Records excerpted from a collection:
= = = =

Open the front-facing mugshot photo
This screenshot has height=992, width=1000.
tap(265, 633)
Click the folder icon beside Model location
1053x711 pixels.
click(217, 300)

= = = =

Task:
Print the data above again, with nothing altered and nothing left out.

Exercise output:
Open the front-facing mugshot photo
This screenshot has height=992, width=1000.
tap(265, 633)
Click the folder icon beside Model location
1053x711 pixels.
click(217, 300)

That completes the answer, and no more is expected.